Document extract.
===
As someone who moved to the United States at an impressionable adolescent age, I remember being told that the highest values held in America were personal independence, honesty, and a sense of work ethic.
This presented an interesting dichotomy for me, because the Asian country in which I had been raised had a different list: Family, loyalty, and “industriousness” (which is more like “being a good employee” than the American understanding which is much more like “pulling yourself up by your personal achievements”).
So you can imagine my intrigue when I read a recent article written by an American college student about "8 Lies We’re Told About the Real World", and found both the “honesty” and “work ethic” values being brought into question. (Specifically - Work Ethic is brought into question by “You should finish college”, not start, but finish; and “Success comes with hard work”. Honesty is brought into question with “Honesty is the best policy”.)
Cultures are not monolithic. They change and adapt over time. It appears American culture may be changing and adapting. This article isn’t the first thing that seems to suggest this as a reality. Listen to music, read an article, watch a move, observe a church, take a class on a college campus —- how often do you see personal freedom being expressed as a value? honesty? work ethic? If you do see them, you might see some evidence that their importance is waning.
So what are the new values? That’s a good question. I don’t think there’s enough evidence to absolutely define it yet - but I would say that things like “success” are rising to new heights, replacing working ethic. “Leisure” (which is essentially what we mean when we say “work-life balance”) is probably more of an American value than ever has been (this has been a notoriously European value). And “Personal Network” (which might have been termed “family” in the past but is less biologically connected now) is on the rise, at least in part due to the strange world of interpersonal communications that we have developed via internet technology. There are probably a few others in the running.
What do you think? Are we experiencing a cultural shift? Or are these more “exceptions that prove the rule”? If we are, what are the old values and what are the new values - and how does their exchange of placement in the list affect how we live our lives together as a culture?
===
Data extract.
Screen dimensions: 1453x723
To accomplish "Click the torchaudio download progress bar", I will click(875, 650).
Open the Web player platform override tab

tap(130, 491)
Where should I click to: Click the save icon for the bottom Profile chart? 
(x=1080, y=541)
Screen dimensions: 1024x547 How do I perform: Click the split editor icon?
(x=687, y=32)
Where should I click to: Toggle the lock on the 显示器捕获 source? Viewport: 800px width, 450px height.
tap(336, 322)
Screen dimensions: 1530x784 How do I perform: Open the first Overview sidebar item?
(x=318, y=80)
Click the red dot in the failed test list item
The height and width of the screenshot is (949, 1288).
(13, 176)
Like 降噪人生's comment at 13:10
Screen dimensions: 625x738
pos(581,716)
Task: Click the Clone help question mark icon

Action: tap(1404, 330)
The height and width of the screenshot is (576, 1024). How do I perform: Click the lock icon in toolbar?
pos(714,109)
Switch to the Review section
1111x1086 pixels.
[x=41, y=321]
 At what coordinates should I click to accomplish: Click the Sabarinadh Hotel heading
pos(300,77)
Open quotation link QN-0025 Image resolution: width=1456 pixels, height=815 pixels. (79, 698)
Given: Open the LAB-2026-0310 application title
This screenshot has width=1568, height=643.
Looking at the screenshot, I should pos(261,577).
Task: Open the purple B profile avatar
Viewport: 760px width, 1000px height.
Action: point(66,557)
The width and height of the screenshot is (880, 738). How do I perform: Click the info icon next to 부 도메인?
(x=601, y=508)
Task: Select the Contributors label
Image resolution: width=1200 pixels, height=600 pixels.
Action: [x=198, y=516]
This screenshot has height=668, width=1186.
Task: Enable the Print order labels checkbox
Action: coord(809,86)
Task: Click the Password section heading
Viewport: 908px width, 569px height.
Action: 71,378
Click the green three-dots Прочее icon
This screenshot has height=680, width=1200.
===
List of tasks.
a - In the essay on cultural values, what does the writer say was the list of values held in the Asian country where they were raised?
b - Please repeat word for word the part of the essay on cultural values between "So what are" and "in the running.", inclusive.

Answers to the exercise.
a - Family, loyalty, and “industriousness.”

b -
So what are the new values? That’s a good question. I don’t think there’s enough evidence to absolutely define it yet - but I would say that things like “success” are rising to new heights, replacing working ethic. “Leisure” (which is essentially what we mean when we say “work-life balance”) is probably more of an American value than ever has been (this has been a notoriously European value). And “Personal Network” (which might have been termed “family” in the past but is less biologically connected now) is on the rise, at least in part due to the strange world of interpersonal communications that we have developed via internet technology. There are probably a few others in the running.